Begin your 30-second circuits once you are warmed up. Exercise at 40 percent to 70 percent of your maximum intensity during each exercise, taking only short 15- to 30-second rests between each exercise, recommends fitness expert Fabio Comana.
Alternate high-resistance exercises with low-resistance exercises. Start with running in place, then move to pushups, jumping jacks, and then pullups. Alternate upper-body, core and lower-body exercises, such as squats, then chin-ups, crunches, lunges, biceps curls and bicycle kicks. Include these exercises as well as running stairs, burpees, mountain climbers, core exercises, dips, butt kicks and jumping rope.

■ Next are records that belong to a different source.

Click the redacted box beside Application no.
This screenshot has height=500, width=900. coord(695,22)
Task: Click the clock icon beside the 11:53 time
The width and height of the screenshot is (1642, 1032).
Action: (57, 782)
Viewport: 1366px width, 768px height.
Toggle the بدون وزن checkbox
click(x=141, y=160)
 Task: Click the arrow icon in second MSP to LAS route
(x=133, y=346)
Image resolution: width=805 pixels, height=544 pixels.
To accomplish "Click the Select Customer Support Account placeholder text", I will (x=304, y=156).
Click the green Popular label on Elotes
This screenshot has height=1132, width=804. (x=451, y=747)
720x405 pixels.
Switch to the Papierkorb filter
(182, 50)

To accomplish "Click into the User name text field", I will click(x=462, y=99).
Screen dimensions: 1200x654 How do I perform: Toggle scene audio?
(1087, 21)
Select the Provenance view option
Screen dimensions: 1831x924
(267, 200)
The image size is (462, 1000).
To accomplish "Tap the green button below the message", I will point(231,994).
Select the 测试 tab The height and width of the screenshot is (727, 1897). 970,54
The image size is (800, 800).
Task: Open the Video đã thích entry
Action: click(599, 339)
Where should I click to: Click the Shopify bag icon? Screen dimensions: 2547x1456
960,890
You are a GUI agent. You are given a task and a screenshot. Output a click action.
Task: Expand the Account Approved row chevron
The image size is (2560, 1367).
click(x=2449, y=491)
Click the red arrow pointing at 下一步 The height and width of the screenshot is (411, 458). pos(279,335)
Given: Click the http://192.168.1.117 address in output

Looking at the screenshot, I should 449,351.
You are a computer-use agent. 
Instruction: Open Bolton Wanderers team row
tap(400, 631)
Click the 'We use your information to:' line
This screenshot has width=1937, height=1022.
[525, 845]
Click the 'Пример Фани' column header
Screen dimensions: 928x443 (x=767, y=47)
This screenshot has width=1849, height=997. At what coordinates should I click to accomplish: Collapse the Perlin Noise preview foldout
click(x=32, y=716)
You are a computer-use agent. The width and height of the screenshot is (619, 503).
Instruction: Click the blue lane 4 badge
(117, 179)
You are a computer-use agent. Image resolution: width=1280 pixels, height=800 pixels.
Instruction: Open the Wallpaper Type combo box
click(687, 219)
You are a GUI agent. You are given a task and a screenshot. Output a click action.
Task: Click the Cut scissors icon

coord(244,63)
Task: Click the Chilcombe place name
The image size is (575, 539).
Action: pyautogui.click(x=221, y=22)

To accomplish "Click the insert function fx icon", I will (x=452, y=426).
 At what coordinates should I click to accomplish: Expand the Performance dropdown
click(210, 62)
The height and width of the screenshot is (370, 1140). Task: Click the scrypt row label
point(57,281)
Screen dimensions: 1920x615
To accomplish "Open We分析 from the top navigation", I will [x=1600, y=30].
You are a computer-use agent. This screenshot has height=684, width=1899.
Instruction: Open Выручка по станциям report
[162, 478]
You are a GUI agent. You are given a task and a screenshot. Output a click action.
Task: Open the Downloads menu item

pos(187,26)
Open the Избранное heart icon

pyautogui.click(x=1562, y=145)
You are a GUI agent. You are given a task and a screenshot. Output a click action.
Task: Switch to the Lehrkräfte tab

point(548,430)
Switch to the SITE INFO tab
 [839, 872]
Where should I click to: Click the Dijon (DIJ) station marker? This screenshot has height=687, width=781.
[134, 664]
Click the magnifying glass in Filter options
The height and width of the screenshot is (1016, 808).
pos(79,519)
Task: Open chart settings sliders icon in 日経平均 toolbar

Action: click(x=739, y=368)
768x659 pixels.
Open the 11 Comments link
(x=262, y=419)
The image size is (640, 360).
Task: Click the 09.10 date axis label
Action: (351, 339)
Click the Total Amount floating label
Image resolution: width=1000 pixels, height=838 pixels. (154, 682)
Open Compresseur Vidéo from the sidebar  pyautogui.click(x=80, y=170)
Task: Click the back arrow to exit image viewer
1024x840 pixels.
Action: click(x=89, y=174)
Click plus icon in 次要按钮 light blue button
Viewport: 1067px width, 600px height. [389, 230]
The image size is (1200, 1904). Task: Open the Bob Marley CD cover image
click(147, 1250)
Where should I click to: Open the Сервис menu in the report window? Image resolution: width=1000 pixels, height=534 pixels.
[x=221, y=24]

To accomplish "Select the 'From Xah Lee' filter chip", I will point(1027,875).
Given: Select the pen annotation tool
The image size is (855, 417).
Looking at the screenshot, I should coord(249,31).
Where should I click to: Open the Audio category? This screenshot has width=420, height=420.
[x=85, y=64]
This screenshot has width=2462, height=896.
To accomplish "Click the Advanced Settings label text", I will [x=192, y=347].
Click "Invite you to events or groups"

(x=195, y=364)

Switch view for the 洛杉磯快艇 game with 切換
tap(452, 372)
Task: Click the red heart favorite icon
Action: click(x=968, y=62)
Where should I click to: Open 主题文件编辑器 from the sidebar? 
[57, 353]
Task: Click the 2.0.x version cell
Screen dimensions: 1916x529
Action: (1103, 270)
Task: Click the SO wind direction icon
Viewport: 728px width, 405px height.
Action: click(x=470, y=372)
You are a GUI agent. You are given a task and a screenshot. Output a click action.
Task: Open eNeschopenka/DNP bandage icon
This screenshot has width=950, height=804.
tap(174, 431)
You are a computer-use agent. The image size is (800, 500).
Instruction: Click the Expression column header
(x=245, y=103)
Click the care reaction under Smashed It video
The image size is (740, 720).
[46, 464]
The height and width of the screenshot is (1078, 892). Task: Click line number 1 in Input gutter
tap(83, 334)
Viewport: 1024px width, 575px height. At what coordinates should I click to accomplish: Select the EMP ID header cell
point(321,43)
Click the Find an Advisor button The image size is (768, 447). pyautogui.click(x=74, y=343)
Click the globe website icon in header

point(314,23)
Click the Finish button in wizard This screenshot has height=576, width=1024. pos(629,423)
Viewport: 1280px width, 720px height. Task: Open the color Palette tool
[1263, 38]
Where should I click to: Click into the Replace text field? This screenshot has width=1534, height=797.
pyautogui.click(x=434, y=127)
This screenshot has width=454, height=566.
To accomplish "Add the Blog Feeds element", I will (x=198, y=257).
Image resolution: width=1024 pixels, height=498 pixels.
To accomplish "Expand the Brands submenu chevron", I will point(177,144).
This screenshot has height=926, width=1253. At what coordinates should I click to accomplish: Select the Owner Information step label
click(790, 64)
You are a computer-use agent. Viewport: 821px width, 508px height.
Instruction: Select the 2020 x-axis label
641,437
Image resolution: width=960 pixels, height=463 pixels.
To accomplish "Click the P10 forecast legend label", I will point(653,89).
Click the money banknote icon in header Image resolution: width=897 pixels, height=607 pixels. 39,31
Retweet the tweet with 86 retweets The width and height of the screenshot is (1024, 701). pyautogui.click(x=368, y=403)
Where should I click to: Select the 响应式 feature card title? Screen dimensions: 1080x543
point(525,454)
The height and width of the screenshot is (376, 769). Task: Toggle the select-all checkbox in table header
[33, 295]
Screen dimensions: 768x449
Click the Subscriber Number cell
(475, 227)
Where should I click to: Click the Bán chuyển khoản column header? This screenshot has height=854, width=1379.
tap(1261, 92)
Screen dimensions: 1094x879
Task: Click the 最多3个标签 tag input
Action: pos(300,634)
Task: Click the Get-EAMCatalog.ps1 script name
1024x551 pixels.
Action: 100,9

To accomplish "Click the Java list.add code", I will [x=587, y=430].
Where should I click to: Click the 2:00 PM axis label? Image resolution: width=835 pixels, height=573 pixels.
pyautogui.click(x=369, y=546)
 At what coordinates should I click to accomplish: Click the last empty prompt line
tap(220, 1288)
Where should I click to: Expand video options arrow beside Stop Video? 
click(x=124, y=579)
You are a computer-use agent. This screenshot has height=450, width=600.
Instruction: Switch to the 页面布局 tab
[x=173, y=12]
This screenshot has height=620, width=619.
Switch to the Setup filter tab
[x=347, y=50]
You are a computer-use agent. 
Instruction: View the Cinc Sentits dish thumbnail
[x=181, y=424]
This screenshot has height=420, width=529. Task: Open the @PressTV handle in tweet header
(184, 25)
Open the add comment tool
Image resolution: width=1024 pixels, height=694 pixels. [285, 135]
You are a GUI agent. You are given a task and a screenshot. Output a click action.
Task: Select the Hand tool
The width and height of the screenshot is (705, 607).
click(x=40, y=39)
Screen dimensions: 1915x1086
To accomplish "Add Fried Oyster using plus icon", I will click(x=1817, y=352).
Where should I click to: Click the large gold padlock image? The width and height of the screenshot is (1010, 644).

Execute high-resistance exercises such as pushups, pullups, chin-ups, dips, and barbell, kettlebell and resistance-band exercises at a vigorous speed, rather than slowly if your goal is primarily calorie burning. Don’t pause between reps, and allow gravity and momentum to assist you as you raise and lower your weights or body weight. Do the exercises slowly if your goal is muscle building or improving muscular endurance. Leave a pause between raising and lowering yourself or a weight.
Cool down after your workout for at least five minutes by walking slowly to let your heart rate and breathing revert to normal. Resist the temptation to maximize your calorie burn by exercising hard right up to the end of your workout. Finish every workout with stretching. Move your muscles slightly past the point of their normal range of motion and hold the stretch for 20 to 30 seconds.